I’m trying to optimize flow parameters using torch.optim, and I get the following error:

RuntimeError: one of the variables needed for gradient computation has been modified by an inplace operation: [torch.FloatTensor [2]] is at version 1; expected version 0 instead. Hint: enable anomaly detection to find the operation that failed to compute its gradient, with torch.autograd.set_detect_anomaly(True).

A minimal reproducing example:

import torch
from torch import tensor as tt
from pyro.distributions.transforms import Planar

x = tt([[-1], [2]]).float()
u_t = tt([[3], [4]]).float()
w_t = tt([[-0.2], [1.4]]).float()
y = x + u_t * torch.tanh(w_t.T@x - 1)

flow = Planar(2)

optimizer = torch.optim.Adam(flow.parameters(), lr=0.1)
x_ = x.reshape(-1); y_ = y.reshape(-1)

for i in range(10):
    optimizer.zero_grad()    
    y_recon = flow(x_)
    loss = torch.sum((y_ - y_recon)**2)
    loss.backward(retain_graph=True)
    optimizer.step()

I believe that this is being caused by something that’s inheritance-related, as if I merge the ConditionedPlanar class and the Planar class (while just inheriting from TransformModule), I do not get this error. I also do not get this error if I remove ConditionedPlanar's inheritance from torch.distributions.Transform and make it inherit from object.

Is this a bug? Is there some way for me to make the error go away? Or is this desired behaviour?

have you seen the use of clear_cache() in the normalizing flows tutorial?

since these flows were initially designed to be used within pyro, there are some issues when you use them with raw pytorch

Thanks for the link, I missed this. clear_cache seems to a method of TransformedDistribution though, rather than a method of the flow. I’ll try to see if I can reset the flow’s cache somehow. Have you got any thoughts on how to do this?

Also, with flows, some of the log_prob methods can’t be computed (you run into KeyErrors when the flow looks for the inverse in its cache)… which is a bit frustrating

So, if I set the cache_size of the parent class (ConditionedPlanar) to be 0, I no longer get this error. Would it be possible for the user to set the cache size in future versions of pyro? (I’m happy to open a PR but not sure what the design implications are).

Edit: actually it was as easy as adding a line flow._cache_size=0 before the code above, and it works fine.

Hi @aditya, PyTorch 1.6 should not have a public method .with_cache() that I hope should work for you. I beleve it creates a shallow copy rather than setting the ._cache_size attribute in-place.

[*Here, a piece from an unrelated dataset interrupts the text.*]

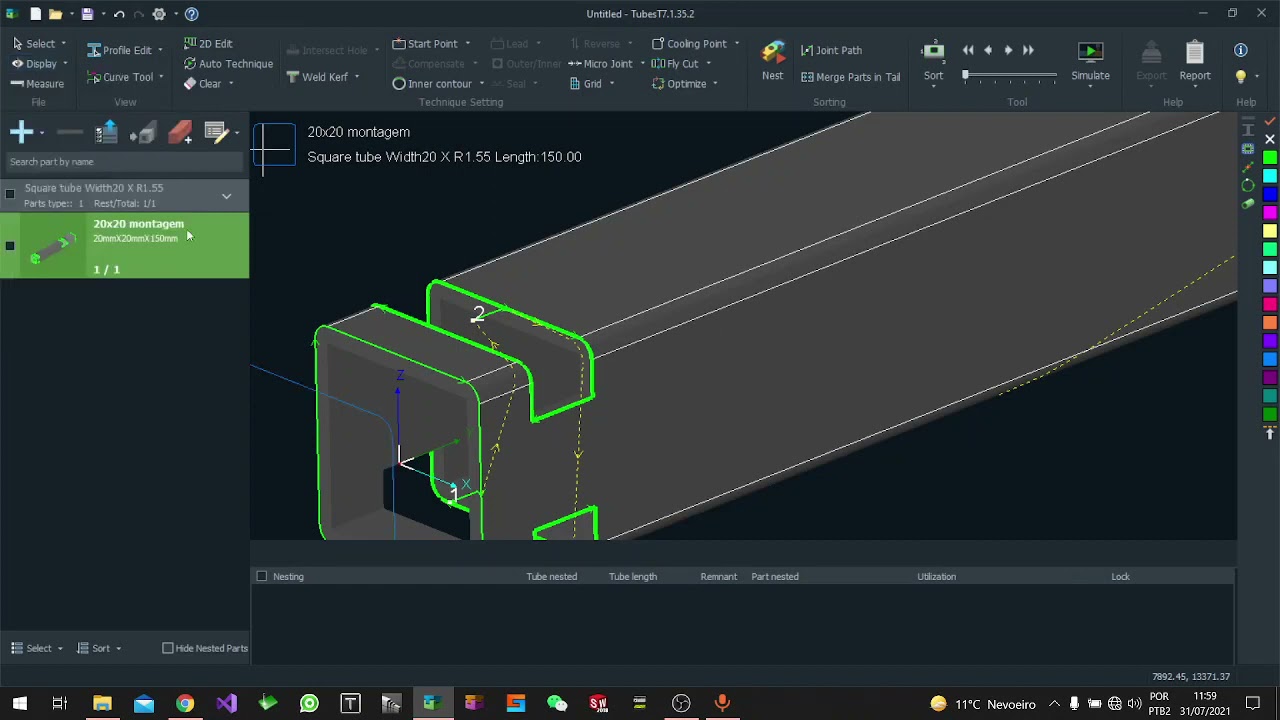
Task: Check the Nesting header checkbox
Action: (x=262, y=576)
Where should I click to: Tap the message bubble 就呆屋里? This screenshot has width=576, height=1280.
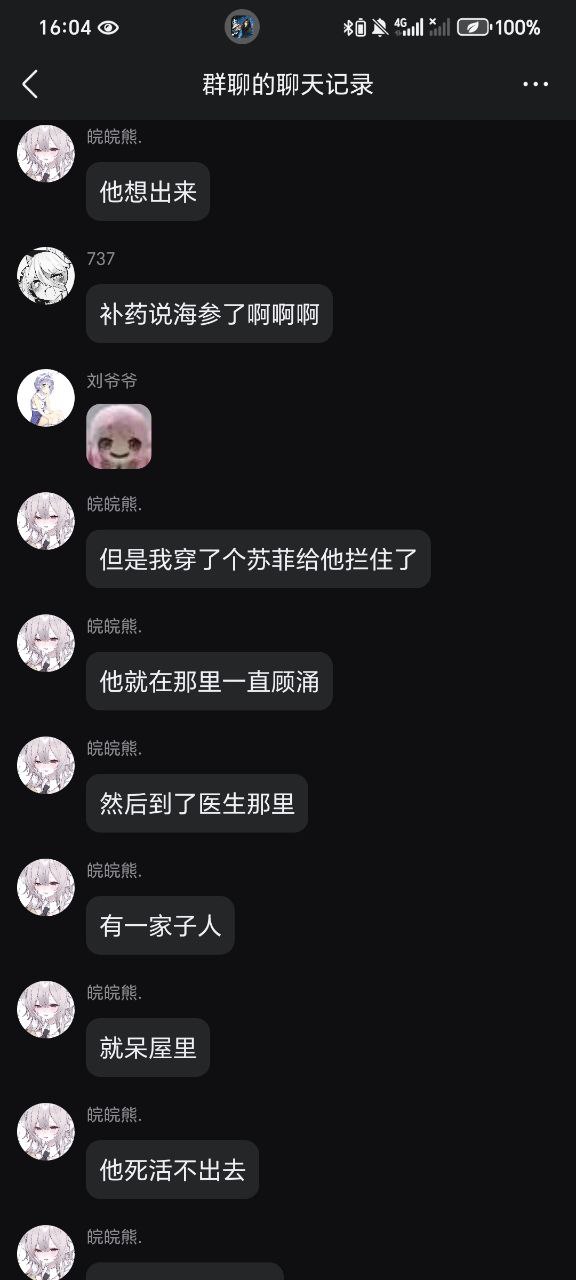[148, 1047]
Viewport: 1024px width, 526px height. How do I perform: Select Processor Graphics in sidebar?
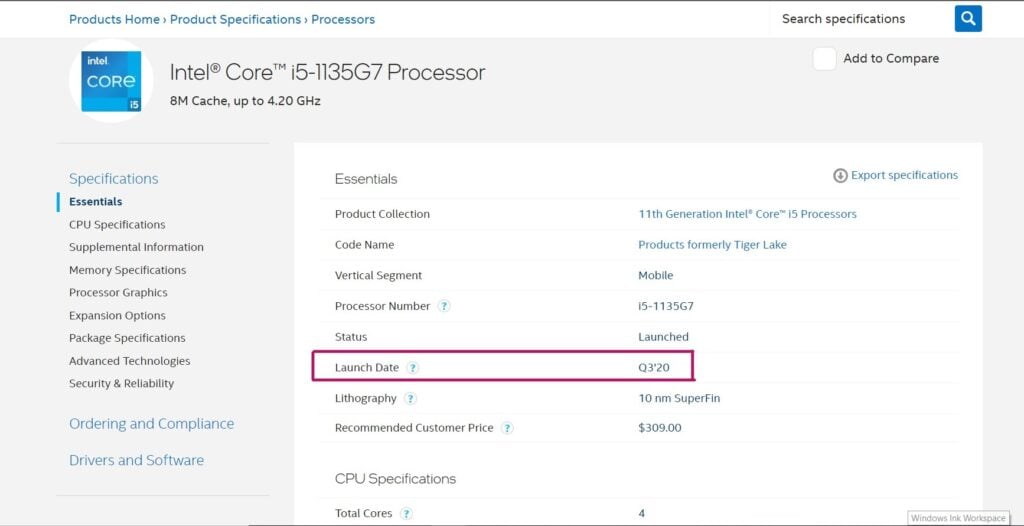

Hi @aditya, if I can add to the discussion, you can add flow.clear_cache() to the end of the training loop and it will all work!

.clear_cache() is defined on both Transform and TransformedDistribution: https://github.com/pyro-ppl/pyro/search?q=clear_cache&unscoped_q=clear_cache

Many flows do not have an analytic or easily calculable inverse (for instance Planar and Radial) so you can’t do log_prob on an arbitrary sample for these types of transforms… If you do flow2 = flow.inv, which swaps the forward and inverse ops, then you can score arbitrary samples for these transforms but not do sampling.

Hope this helps!

You can of course call log_prob on samples that were generated by the transform - this is the purpose of the cache

Ah nice. I think I’ve got an older version of pyro installed. Thanks!